俺は、素っ気なく言うと上品に食べる。周囲から、俺を非難する声がするが構わない。あいつは、俺の初めての友達で唯一心底、心を許せる相手だから。


あいつは、知られたく無いと言っていた。だから、俺だけでも口を閉しあいつを守りたい。


**


あれは、俺に生きる希望をくれた。かつて、俺は帝宮で要らない存在として扱われていた。毎日、食事の隣に毒が置いてあり、食事にも毒が入ってた。

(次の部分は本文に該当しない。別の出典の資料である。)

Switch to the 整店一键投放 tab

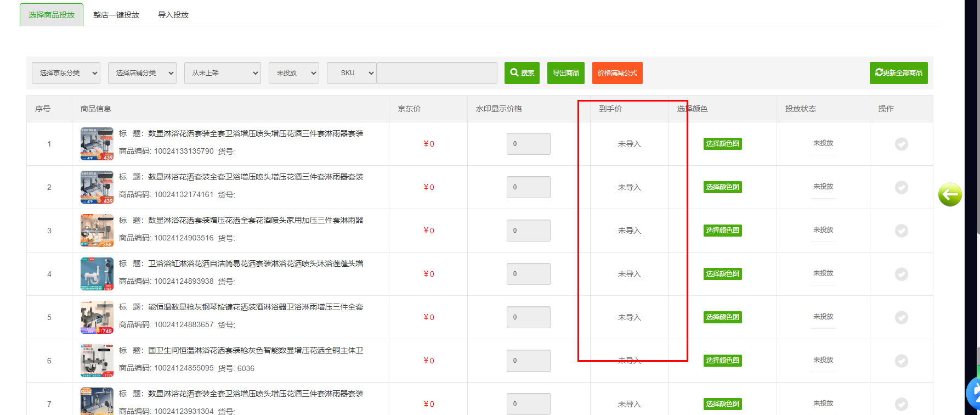coord(116,15)
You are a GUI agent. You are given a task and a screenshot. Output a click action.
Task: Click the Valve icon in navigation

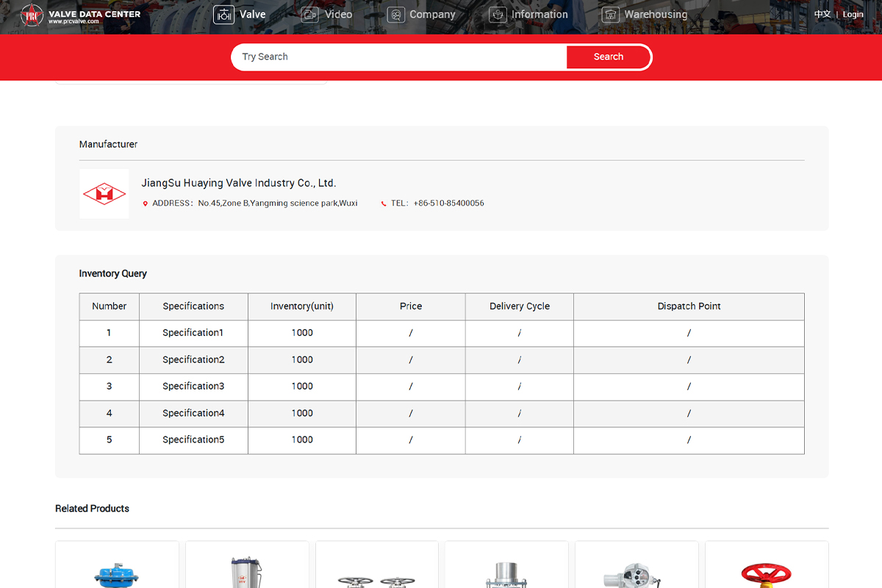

それが、嫌になり外に抜け出していた。お金は、持っていた。だから、一人で抜け出したのだ。


何をするか、迷っているとあいつは来た。


「ん?こんな所で、迷子か何かですか?」


「いや、暇だから休んでるだけだ。」


すると、あいつは何かに気づいて青ざめる。服装には、帝国印が刺繍されていた。そいつは、慌てて上着を被せると深いため息を吐き出した。


「君、護衛は?何で、変装してないの?」


真剣な表情で、初めて俺を怒ってくれた。


「護衛は、信用できない。服装は、いつものだ。」


すると、深いため息を吐き出して言う。


「取り敢えず、服を買った方が良いかも。」


「これで、買えるだろうか?」


白金貨を3枚出せば、あいつは苦笑して言う。


「足りるけど、庶民の服を買うんでしょ?なら、白金貨を出せばトラブルになる。仕方ない、僕は旅商人だから揃えてあげる。明日、ここに来て。」


「なぜ、俺に親切にする。何が、目的だ。」


俺は、警戒しつつも言う。こいつが、悪い奴では無いのは分かってた。けど、疑ってしまったのだ。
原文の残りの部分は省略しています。